Thursday, August 30, 2007

Thomas Sowell, what a caricature

Caricature -- noun -- a picture, description, etc., ludicrously exaggerating the peculiarities or defects of persons or things. (dictionary.com).

I had a couple of reasons for initiating this blog and naming it what I did. Beyond the obvious motivations of narcissism and self-aggrandizement was and is a genuine belief in people's underlying rationality. As an economist, it's the first assumption that I reach for in an economic or social analysis. Despite a good deal of contradictory evidence from psychology and behavioral economics, rationality still seems the best place to start.

Rationality does not mean that people are always right. However, it does mean that they try to work out problems logically and do their best to achieve their goals subject to the constraints that they face or perceive. Differences in goals, values, constraints, perceptions, and information can all lead to different outcomes. Logic itself takes effort; there's usually only so long that someone can work on a problem before having to take an action or make a decision. It's not surprising that reasonable people come to different conclusions. By writing about and discussing different issues, there is the hope that one's logic or information base might be improved. Similarly, there's often a lot to be gained from reading and carefully considering analyses that are different from your own.

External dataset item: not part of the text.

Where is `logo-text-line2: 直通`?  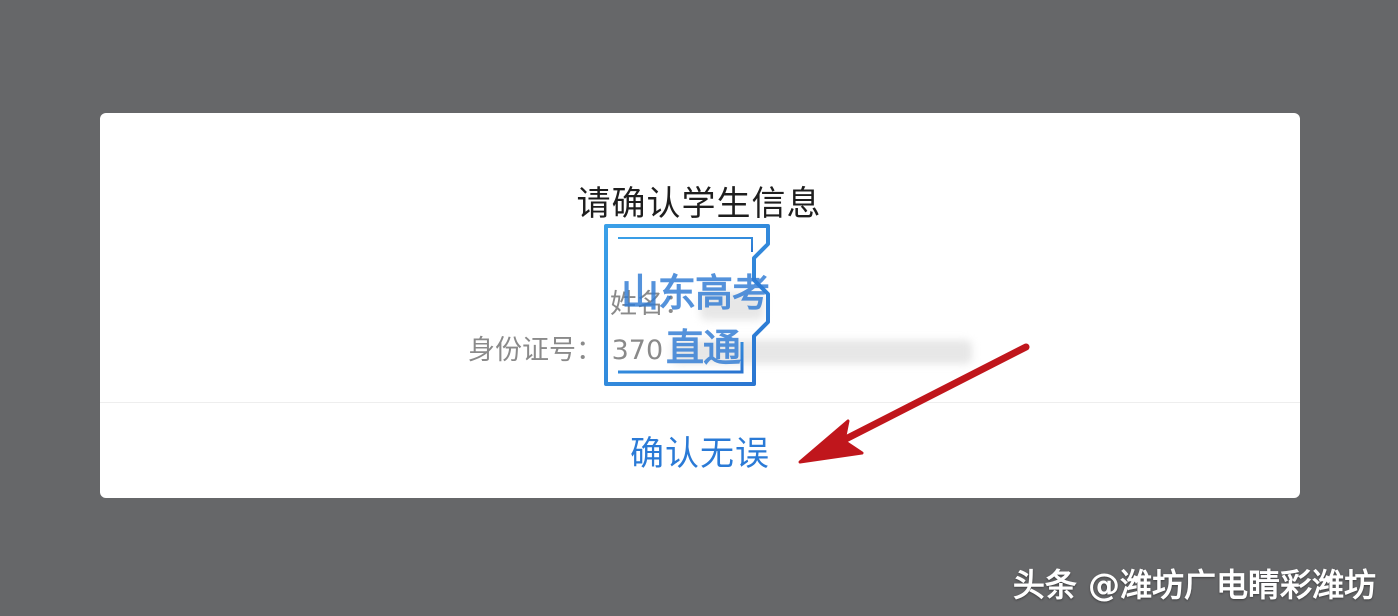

As I wrote, differences in outcomes and opinions can come from differences in underlying values, but they can also come from lots of other things. It seems worthwhile to explore all of these possibilities when evaluating someone's opinion. Put another way, we don't gain much by starting with the assumption that anyone who disagrees with us is a moral or intellectual defective.

Sadly, this does seem to be the starting point of Thomas Sowell (a one-time economist no less) and many conservative columnists. Rather than engage in any logical debate or any hard reasoning, Sowell takes the easy route of ascribing fundamental character flaws to people with different opinions. In this week's column, the compounded tragedy of the Utah mine collapse, opposition to the death penalty, and the absence of a market in the U.S. for human organs are all pinned on "squeamishness," a character flaw that blinds people "who flatter themselves as being more advanced thinkers than the rest of us" from considering trade-offs for the greater good.

In last week's column, the perfidious "left" has as its fundamental goal, failure and poverty. Sowell trots (or more appropriately Trotsky-s) out the old argument that liberals purposefully expand the number of poor and dependent people to expand its voter base. Of course, Sowell is too busy fuming and quoting Marx to consider that the "blue states" in recent elections have tended to be richer than the "red states." In the column before that, he argued that the Minnesota bridge collapse served as a convenient prop for scheming politicians "itching to raise tax rates...to do what they are always trying to do." There's no possibility that someone could logically propose taxes as a way for society to begin to pay more for bills it's neglected; the proposals can only be an excuse to expand the role of government. (For a contrast of how the financing infrastructure might be rationally discussed see Gary Becker's and Richard Posner's blog).

In each case, Sowell caricatures the left as weak or immorally scheming. Maybe when he tires of setting up strawmen, he'll write something that is worth reading. Until then, he could at least have the decency to call himself something other than an economist.